Da qui l’esigenza di dimenticare i quindici anni di esperienza: il committente non fa le bucce sul compenso per un quarto d’ora di lavoro (sorvolando sul fatto che in quel quarto d’ora a volte si concentra il lavoro di giorni, svolto piangendo e versando sangue dal naso) e tu non fai le bucce se poi ti ci mette la matita con criteri discutibili.

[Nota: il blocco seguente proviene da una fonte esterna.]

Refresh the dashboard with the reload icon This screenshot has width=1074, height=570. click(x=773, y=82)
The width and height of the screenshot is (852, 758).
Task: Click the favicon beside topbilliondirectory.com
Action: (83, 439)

Intendiamoci: la cosa può far male.
Una vita ad ammirare le illustrazioni dei maestri e rosicare, assorbendone i segreti e le alchimie, ti senti depositario di segreti e astuzie, ne dai sfoggio per far valere quei quindici anni in un quarto d’ora e poi… “non mi piace il naso in questo modo”, “questo personaggio mi ricorda X” (ove per “X” una qualsiasi arbitraria cosa che, anche fosse davvero somigliante, non lederebbe in alcun modo la qualità del risultato) o ancora “fallo così”, con tanto di rielaborazione dell’immagine in PowerPoint a indicarti come.
Magari ti può contrariare il fatto che, fra molti committenti illuminati che sanno di rivolgersi a un professionista e per loro è manna delegare del lavoro specializzato a chi ne ha le competenze, ogni tanto salti fuori quello che ti impiega solo come un paio di mani capaci di mettere su carta la sua visione.
Magari, anche, ti può dare un certo malanimo quando ti venga ricordata a più riprese la tassatività di una scadenza sempre più vicina ma si sussegua intanto un balletto esponenziale di modifiche e correzioni ai limiti del capriccio.
Magari un sacco di altre brutte sensazioni ma, se sei un professionista, resti contrariato, ti tieni il tuo malanimo e ti fai brutalizzare il tuo lavoro col sorriso.
È da qui che mi inserivo nel dialogo immaginario fra il committente e il professionista: un sovrapprezzo per mettere nel quarto d’ora di lavoro i tuoi quindici anni di mestiere, un altro sovrapprezzo per dimenticarli.
Finché ti viene corrisposto, non fare storie e lasciali divertire a bordo della loro AX.